Había una vez un pequeño pingüino llamado Pablo que vivía en una gran colonia de pingüinos en la helada Antártida. Pablo era un pingüino curioso. Mientras sus amigos jugaban en la nieve, él miraba hacia el horizonte, donde el cielo se encontraba con el mar. “¿Qué habrá más allá de los hielos?” se preguntaba.
Un día, mientras jugaba cerca de un iceberg, Pablo se encontró con su amiga Lila, una pingüina muy juguetona.
—¡Hola, Pablo! —dijo Lila—. ¿Qué haces mirando al mar?
—Hola, Lila —respondió Pablo—. Estoy pensando en ser un explorador y descubrir qué hay más allá de este lugar.
Lila se rió y dijo:
—¡Pero Pablo! ¡Eres un pingüino! Los pingüinos no son exploradores, ¡son nadadores!
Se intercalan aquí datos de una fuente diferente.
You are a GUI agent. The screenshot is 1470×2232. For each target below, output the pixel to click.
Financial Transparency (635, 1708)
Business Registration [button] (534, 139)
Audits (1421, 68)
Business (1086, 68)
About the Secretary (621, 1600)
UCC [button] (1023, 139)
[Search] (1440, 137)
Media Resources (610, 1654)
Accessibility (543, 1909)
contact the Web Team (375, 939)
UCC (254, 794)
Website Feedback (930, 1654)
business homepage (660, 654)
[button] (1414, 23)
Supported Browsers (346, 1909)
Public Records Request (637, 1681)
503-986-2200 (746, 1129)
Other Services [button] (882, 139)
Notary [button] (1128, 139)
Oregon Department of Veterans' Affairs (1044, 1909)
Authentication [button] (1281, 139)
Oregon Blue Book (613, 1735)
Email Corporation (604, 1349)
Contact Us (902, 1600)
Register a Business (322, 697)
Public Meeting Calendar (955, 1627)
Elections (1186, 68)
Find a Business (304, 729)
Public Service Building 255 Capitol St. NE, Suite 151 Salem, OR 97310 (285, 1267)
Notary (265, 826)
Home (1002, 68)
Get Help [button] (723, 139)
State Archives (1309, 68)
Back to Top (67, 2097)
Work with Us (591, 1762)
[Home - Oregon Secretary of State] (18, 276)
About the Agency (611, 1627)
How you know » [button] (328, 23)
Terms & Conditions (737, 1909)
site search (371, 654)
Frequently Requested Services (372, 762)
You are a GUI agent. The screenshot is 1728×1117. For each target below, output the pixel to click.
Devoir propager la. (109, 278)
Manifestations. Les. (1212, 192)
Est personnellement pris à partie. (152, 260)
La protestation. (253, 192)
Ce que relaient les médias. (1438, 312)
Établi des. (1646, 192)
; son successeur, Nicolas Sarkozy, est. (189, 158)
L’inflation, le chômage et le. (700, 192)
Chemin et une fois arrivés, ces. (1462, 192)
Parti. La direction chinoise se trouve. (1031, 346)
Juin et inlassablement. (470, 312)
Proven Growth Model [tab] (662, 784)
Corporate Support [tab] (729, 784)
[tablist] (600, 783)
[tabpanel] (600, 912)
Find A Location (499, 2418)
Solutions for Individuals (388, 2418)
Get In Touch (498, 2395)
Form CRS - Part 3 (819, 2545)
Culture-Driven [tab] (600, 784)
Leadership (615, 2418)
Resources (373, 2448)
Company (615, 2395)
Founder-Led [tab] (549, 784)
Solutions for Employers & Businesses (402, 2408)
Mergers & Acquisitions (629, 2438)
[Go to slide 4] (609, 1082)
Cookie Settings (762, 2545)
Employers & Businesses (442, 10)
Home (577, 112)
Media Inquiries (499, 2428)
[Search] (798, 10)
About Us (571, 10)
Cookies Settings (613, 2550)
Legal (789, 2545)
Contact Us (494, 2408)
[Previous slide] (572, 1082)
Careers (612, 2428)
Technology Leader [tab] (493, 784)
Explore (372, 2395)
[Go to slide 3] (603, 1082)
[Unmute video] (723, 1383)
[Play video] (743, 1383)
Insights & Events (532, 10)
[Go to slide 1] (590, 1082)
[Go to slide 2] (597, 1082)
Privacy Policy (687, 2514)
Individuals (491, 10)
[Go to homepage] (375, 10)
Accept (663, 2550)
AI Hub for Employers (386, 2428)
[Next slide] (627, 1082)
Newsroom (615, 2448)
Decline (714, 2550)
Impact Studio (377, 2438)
Pablo se sintió un poco triste, pero no dejó que eso lo detuviera. “Quiero ver el mundo, quiero ser valiente,” pensó. Así que decidió que al día siguiente comenzaría su aventura.
Esa mañana, Pablo se preparó. Se puso su bufanda roja, que le había tejido su mamá, y se despidió de sus amigos.
—¡Adiós, Pablo! —gritaron todos—. ¡Ten cuidado!
Pablo sonrió y les dijo:
—¡No se preocupen! ¡Seré un gran explorador!
Con su corazón latiendo rápido, Pablo nadó hacia el mar abierto. Las aguas eran frías, pero él estaba decidido. Mientras nadaba, vio muchas cosas maravillosas: peces de colores, medusas que brillaban y hasta un grupo de focas que jugaban en la superficie.
—¡Mira eso! —gritó Pablo emocionado—. ¡El mar es increíble!
Pero pronto se dio cuenta de que el mar también podía ser un poco aterrador. Las olas eran grandes y el viento soplaba fuerte. Pablo empezó a sentir miedo.
—Tal vez no debería haber salido tan lejos —pensó—. ¿Y si no puedo volver?
Justo cuando Pablo estaba a punto de rendirse, escuchó una voz. Era un viejo pingüino llamado Don Ramón, que nadaba cerca.
—¿Qué te pasa, pequeño? —preguntó Don Ramón con voz suave.
—Quiero ser un explorador, pero tengo miedo —respondió Pablo—. No sé si podré regresar a casa.
Don Ramón sonrió y dijo:
—Es normal sentir miedo, Pablo. Lo importante es aprender a confiar en ti mismo. A veces, los exploradores no son los que van lejos, sino los que se enfrentan a sus miedos.
Pablo pensó en lo que dijo Don Ramón.
—¿Tú también eres un explorador? —preguntó Pablo, curioso.
—Sí, he nadado por muchos mares y he visto muchas cosas —contestó Don Ramón—. Pero siempre regreso a casa, porque allí es donde me siento seguro.
Con esas palabras en mente, Pablo decidió seguir nadando, esta vez con más confianza. “Voy a ser valiente,” se dijo a sí mismo.
Nadó un poco más y, de repente, vio algo brillante en el fondo del mar. Era un tesoro de conchas y piedras preciosas. ¡Nunca había visto algo tan hermoso!
—¡Mira, Don Ramón! —gritó Pablo—. ¡He encontrado un tesoro!
Don Ramón se acercó y, al ver el tesoro, sus ojos se iluminaron.
—¡Eso es maravilloso, Pablo! —dijo—. Has hecho un gran descubrimiento.
Pablo se sintió orgulloso. “Soy un explorador,” pensó. “Y he encontrado algo increíble.”
Después de un rato, Pablo decidió que era hora de regresar. Nadó junto a Don Ramón, quien lo acompañó de vuelta a la colonia. Cuando llegaron, todos los pingüinos estaban esperándolo.
—¡Pablo! —gritaron sus amigos—. ¡Te extrañamos!
—¿Qué hiciste? —preguntó Lila, llena de curiosidad.
Pablo sonrió y dijo:
—¡Encontré un tesoro! Y aprendí que ser un explorador no es solo sobre ir lejos, sino también sobre confiar en uno mismo.
Todos los pingüinos aplaudieron y Lila le dijo:
—¡Eres el mejor explorador, Pablo!
Desde ese día, Pablo siguió explorando, pero siempre volvía a casa, donde se sentía seguro y querido. Y así, el pequeño pingüino que quería ser explorador aprendió que la verdadera aventura estaba en su corazón.